To convince executives at traditional companies of AI's potential, abstract presentations fail. Instead, provide tangible, immersive experiences. A ride in a Waymo car, for instance, serves as a powerful product demo that makes the future feel concrete and inevitable, opening minds in a way slideshows cannot.

When stakeholders interact with a feature built in actual code, it feels nearly finished. This creates an "aura of inevitability," shifting the decision from allocating resources for exploration to a simple "yes/no" on shipping the feature, which dramatically accelerates buy-in.

Go beyond static prototypes by using text-to-video tools like Flow or Sora to create promotional clips. This final step allows stakeholders to visualize the product in a real-world context and emotionally connect with the user experience, making your pitch significantly more persuasive.

Product teams often use placeholder text and duplicate UI components, but users don't provide good feedback on unrealistic designs.
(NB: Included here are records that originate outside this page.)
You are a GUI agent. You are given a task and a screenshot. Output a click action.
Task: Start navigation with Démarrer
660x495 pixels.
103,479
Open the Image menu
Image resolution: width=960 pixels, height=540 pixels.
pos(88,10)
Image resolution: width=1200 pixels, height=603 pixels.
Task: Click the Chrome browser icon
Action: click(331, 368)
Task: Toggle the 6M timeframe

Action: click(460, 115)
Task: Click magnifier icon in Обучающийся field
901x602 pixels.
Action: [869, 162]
A prototype with authentic, varied content—even if the UI is simpler—will elicit far more valuable user feedback because it feels real.
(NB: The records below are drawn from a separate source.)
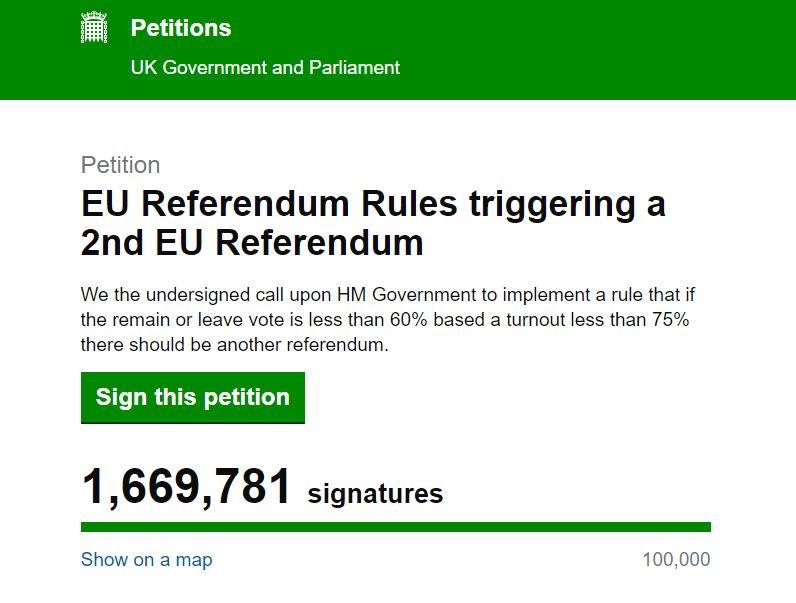Select the 'UK Government and Parliament' subtitle
Viewport: 796px width, 603px height.
265,68
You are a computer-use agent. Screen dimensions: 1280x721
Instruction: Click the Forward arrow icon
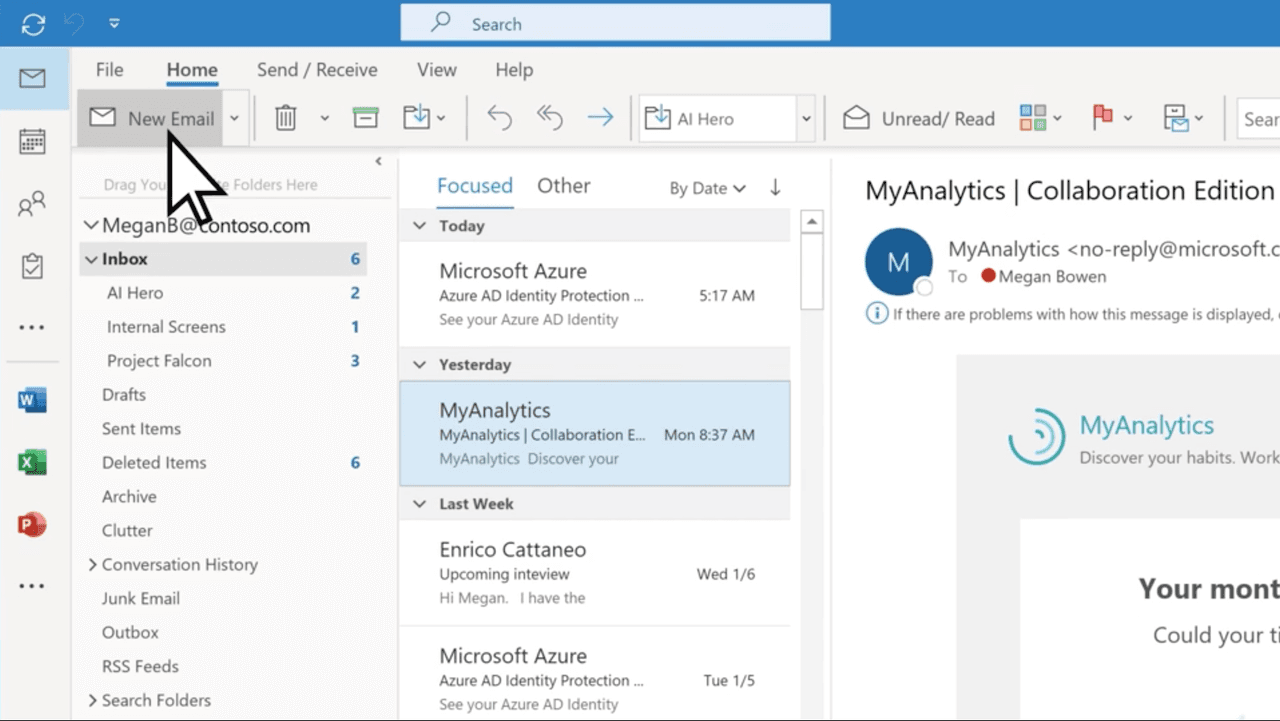(x=600, y=117)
Before writing code, you can string together hyperlinked screenshots in a design tool like Figma. This creates a 'hacky' prototype that feels like a fully built app to potential customers, allowing for rapid, low-cost user testing and validation.

Instead of providing a vague functional description, feed prototyping AIs a detailed JSON data model first. This separates data from UI generation, forcing the AI to build a more realistic and higher-quality experience around concrete data, avoiding ambiguity and poor assumptions.

In design thinking, early prototypes aren't for validating a near-finished product. They are rough, low-cost "artifacts" (like bedsheets for walls) designed to help stakeholders vividly pre-experience a new reality. This generates more accurate feedback and invites interaction before significant investment.

AI prototyping tools have broken the traditional link between visual fidelity and process maturity. Designers can now create highly realistic, functional prototypes on day one. This makes it challenging to signal to stakeholders that a concept is still early and exploratory, leading to feedback on pixels instead of strategy.

With modern tools, the link between visual polish and time investment is broken. Instead of worrying about "visual fidelity," judge explorations by "effort fidelity." A high-fidelity prototype created in a day is a low-effort artifact, allowing for quick, rich feedback without over-investment.